„Für mich gehört Spiritualität zum Menschsein dazu!“

26.08.24, 07:55
  • DARUM
Eva Rott
DARUM! Posting (1)

Julian Röttgen entschied sich gegen ein Leben als Priester, aber nicht gegen seinen Glauben

Mit 26 Jahren beendete Julian sein Theologiestudium in Bonn. Er lebte im heute geschlossenen Collegium Albertinum und war auf dem besten Weg katholischer Priester zu werden. Fünf Jahre später hat er eine Freundin, arbeitet bei der KJA Bonn und studiert nebenbei Chemie auf Lehramt. 

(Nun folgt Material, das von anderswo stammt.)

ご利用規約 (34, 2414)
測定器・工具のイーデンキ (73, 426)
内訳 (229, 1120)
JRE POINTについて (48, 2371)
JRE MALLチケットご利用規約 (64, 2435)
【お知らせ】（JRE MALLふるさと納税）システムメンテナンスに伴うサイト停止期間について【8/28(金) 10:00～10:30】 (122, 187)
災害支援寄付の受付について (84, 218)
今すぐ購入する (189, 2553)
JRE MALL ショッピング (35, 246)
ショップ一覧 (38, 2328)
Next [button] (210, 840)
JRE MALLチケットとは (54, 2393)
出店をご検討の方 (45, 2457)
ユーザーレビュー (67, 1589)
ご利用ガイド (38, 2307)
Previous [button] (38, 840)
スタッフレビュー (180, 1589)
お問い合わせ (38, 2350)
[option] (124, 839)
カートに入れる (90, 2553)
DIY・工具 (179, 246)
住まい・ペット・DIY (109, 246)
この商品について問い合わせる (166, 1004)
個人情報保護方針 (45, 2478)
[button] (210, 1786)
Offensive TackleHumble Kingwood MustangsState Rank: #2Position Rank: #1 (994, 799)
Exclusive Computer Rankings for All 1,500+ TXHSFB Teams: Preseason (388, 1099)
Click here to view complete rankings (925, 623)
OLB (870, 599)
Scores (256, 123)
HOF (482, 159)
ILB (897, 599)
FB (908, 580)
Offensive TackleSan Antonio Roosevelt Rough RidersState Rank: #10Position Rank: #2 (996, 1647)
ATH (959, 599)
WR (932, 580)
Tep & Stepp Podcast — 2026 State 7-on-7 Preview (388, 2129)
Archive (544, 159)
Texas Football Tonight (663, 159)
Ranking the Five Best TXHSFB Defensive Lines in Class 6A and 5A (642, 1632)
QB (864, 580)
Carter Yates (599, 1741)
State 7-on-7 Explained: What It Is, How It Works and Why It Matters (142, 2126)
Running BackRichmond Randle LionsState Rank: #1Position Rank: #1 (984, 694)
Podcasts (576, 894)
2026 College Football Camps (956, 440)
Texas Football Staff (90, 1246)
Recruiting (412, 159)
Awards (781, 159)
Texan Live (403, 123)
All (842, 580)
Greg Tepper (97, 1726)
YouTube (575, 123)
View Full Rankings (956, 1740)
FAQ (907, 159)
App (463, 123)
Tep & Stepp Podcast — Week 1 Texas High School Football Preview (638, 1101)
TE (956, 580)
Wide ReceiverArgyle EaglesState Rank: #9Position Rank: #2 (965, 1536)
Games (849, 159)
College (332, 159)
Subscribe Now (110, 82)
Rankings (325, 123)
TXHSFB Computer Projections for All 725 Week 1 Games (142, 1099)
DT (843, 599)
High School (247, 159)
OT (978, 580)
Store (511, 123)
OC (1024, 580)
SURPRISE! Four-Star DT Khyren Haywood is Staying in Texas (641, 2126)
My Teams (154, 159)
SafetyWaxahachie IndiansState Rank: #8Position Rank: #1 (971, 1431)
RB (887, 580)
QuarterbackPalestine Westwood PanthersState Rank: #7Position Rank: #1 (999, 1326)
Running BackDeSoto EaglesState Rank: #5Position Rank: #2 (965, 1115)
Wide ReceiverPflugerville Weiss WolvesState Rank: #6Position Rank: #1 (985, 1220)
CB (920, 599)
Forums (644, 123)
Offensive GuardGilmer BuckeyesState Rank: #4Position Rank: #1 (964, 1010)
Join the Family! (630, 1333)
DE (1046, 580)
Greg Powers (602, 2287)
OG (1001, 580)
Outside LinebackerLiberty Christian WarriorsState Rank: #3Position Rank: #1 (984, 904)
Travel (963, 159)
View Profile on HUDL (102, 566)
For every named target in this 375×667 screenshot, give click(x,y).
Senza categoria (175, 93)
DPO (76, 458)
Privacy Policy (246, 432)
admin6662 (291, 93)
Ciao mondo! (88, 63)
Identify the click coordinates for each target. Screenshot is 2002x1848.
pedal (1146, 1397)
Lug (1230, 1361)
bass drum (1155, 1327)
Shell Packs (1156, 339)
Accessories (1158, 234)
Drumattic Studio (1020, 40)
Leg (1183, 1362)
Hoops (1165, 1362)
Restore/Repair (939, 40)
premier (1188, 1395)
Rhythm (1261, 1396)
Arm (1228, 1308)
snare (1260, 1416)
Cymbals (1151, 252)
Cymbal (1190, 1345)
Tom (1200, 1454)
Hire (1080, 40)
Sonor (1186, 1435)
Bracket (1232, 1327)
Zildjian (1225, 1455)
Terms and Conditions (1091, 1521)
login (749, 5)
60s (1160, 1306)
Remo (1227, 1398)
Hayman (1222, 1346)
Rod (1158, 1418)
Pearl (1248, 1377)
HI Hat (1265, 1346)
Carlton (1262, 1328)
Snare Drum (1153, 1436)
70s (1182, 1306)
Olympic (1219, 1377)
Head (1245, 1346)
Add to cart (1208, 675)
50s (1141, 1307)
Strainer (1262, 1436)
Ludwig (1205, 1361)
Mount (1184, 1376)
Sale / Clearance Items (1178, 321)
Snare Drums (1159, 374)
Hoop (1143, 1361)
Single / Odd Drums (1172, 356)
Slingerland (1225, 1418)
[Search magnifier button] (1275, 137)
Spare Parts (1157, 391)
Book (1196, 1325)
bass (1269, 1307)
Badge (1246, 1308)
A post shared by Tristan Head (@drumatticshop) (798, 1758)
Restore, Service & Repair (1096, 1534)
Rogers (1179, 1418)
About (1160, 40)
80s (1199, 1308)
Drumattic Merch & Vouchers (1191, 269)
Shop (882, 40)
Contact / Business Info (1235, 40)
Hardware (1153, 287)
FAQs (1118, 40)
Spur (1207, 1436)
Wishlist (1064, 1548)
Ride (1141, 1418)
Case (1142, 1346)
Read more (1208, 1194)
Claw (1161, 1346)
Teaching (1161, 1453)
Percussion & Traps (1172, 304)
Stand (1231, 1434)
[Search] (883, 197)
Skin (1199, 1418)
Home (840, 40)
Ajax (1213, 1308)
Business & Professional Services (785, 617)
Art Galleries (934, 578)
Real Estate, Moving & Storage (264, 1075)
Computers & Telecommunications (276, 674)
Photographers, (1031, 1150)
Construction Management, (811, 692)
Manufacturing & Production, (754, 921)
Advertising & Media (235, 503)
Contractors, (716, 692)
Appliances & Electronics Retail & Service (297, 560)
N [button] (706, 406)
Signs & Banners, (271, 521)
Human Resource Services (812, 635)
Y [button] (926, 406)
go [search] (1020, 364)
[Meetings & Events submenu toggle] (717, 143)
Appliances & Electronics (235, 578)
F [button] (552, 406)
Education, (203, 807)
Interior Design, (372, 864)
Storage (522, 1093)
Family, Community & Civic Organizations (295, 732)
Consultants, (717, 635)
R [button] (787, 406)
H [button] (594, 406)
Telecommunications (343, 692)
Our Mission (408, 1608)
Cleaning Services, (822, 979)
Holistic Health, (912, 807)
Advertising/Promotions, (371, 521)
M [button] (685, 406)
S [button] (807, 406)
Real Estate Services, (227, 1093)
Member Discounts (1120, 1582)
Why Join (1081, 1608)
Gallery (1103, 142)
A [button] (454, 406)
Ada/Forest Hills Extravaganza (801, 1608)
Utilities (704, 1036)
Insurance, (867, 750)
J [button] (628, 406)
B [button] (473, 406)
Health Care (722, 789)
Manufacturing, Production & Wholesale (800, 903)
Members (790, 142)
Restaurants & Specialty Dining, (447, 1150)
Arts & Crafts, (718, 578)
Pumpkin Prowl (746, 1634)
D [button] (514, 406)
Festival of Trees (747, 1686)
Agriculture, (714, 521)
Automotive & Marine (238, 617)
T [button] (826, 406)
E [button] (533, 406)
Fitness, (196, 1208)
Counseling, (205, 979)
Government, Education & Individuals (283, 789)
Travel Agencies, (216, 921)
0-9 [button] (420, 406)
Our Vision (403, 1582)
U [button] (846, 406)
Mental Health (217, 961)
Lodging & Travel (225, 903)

Erste Berührungspunkte mit der KJA Bonn ergaben sich in der Gemeinde im Bonner Stadtteil Poppelsdorf, wo Julian Kontakt zu einer ehrenamtlich Tätigen hatte. Sie gab ihm damals den Tipp, sich zu bewerben. Heute arbeitet er als Jugendreferent im Fachbereich Katechese und Spiritualität und hat eine Projektstelle in Euskirchen übernommen, wo er als Ansprechperson für die Kreisjugendseelsorge tätig ist. 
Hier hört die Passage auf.